Look through the listing and report every line that has "axis" in it.
------------
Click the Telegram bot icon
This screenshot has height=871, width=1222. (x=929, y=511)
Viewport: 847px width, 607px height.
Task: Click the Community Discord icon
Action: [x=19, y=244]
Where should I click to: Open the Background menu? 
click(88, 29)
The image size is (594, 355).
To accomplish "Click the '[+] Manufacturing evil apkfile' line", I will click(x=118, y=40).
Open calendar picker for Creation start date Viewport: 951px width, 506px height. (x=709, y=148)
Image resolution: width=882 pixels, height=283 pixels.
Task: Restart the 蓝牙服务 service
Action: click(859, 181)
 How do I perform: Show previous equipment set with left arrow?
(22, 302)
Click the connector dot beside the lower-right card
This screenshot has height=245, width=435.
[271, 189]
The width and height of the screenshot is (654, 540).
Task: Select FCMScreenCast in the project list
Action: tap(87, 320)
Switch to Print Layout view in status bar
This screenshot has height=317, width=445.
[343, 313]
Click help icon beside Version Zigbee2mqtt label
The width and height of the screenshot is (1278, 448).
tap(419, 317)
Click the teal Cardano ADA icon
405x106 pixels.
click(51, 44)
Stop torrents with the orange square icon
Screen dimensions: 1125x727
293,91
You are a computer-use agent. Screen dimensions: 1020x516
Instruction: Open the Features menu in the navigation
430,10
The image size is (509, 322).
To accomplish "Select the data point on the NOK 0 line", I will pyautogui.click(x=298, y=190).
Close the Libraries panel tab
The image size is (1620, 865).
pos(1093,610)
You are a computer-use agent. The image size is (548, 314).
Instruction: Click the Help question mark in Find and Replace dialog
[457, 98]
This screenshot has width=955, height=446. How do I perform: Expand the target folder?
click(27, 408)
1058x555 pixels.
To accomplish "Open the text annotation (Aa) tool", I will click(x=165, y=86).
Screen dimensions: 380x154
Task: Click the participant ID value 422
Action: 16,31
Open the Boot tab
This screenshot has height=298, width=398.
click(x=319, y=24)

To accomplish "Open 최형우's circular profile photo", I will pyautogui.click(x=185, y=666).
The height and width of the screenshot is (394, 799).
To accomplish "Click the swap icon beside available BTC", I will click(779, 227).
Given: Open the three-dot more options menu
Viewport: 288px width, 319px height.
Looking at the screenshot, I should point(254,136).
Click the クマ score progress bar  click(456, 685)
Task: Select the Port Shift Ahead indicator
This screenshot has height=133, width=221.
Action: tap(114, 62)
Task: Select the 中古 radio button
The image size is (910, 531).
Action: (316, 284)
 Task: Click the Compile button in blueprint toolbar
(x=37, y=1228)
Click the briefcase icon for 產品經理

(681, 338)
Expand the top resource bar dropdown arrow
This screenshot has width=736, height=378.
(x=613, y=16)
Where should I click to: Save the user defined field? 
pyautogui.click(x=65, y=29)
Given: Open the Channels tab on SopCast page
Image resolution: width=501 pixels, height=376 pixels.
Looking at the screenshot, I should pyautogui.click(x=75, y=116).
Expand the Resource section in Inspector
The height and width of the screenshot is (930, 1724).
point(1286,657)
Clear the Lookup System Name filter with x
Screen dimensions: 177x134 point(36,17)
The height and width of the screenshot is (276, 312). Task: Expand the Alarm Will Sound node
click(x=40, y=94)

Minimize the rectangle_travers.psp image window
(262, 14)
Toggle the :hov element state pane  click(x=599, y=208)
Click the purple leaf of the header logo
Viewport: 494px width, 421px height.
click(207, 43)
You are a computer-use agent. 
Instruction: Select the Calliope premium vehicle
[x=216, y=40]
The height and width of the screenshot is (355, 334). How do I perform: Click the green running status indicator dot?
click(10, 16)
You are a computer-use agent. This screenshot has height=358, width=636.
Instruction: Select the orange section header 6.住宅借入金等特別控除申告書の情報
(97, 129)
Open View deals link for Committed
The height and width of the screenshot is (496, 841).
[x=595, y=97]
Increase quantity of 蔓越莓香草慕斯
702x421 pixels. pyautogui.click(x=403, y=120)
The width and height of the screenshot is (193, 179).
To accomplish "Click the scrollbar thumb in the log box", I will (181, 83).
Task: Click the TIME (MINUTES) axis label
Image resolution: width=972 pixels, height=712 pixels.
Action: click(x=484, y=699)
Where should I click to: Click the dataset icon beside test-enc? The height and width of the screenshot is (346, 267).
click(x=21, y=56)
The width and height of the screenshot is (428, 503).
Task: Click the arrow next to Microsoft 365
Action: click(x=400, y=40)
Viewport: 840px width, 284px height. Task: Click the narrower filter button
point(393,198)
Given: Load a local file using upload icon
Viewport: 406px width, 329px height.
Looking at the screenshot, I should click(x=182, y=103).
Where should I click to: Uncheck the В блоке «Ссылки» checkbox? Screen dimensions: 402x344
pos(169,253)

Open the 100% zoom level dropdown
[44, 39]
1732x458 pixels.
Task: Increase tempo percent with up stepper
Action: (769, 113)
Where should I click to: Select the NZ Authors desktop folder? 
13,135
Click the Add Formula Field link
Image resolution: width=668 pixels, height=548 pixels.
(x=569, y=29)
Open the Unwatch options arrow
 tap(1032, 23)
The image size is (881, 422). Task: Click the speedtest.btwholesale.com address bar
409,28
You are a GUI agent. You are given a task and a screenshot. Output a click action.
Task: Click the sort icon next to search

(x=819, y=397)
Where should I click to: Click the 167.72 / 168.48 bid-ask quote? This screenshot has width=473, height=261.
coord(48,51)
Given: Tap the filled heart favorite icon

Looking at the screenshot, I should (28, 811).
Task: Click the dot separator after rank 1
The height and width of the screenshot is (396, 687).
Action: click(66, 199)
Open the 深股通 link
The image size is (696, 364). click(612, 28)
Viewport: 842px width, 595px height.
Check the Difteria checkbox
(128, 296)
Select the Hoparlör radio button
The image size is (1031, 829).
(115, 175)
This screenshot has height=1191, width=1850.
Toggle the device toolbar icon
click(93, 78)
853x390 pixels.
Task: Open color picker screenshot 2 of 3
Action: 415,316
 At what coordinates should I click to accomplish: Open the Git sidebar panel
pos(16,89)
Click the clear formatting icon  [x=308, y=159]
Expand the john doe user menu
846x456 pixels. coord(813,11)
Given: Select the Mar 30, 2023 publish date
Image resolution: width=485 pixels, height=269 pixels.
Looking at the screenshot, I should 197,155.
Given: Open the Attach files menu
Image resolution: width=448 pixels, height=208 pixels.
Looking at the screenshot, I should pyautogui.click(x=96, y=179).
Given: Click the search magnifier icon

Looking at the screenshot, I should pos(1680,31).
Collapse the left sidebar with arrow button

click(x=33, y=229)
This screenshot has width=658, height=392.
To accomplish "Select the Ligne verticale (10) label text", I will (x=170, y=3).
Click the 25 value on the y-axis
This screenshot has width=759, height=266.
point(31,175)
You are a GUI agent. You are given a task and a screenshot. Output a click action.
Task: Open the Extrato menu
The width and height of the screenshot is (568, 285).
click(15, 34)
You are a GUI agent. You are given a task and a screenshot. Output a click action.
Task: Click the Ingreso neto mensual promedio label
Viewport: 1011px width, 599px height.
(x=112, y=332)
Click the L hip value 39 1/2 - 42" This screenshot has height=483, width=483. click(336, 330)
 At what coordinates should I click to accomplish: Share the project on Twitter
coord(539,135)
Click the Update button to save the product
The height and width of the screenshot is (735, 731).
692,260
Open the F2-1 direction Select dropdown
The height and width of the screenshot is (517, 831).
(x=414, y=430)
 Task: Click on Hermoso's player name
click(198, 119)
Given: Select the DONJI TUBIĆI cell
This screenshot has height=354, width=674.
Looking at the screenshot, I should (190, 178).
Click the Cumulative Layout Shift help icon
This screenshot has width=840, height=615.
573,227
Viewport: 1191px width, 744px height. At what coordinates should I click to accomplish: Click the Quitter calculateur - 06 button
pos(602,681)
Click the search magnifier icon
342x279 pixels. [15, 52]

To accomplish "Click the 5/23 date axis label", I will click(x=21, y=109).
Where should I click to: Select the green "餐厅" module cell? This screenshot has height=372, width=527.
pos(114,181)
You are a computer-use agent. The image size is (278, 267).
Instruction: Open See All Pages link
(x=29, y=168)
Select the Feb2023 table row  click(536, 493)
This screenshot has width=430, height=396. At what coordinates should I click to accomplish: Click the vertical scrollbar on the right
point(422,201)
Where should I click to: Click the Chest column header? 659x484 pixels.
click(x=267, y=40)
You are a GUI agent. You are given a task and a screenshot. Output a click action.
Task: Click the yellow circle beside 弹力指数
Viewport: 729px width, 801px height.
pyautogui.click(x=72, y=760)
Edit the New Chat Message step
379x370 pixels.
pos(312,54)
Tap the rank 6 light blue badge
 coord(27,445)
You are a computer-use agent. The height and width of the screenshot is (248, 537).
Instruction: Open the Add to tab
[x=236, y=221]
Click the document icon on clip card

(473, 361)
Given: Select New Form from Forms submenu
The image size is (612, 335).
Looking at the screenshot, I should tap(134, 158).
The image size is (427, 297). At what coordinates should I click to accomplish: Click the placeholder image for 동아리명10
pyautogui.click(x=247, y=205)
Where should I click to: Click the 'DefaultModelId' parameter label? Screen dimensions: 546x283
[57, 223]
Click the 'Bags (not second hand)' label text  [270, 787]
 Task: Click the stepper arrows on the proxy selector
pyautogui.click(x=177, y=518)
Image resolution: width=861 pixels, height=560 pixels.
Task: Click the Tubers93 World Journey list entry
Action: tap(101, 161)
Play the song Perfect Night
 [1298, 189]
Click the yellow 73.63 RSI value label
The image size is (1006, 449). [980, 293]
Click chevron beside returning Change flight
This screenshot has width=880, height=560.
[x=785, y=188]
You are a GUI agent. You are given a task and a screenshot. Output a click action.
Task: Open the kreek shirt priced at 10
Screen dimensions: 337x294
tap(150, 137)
------------
Response to this exercise
Task: Click the TIME (MINUTES) axis label
Click the 25 value on the y-axis
To accomplish "Click the 5/23 date axis label", I will click(x=21, y=109).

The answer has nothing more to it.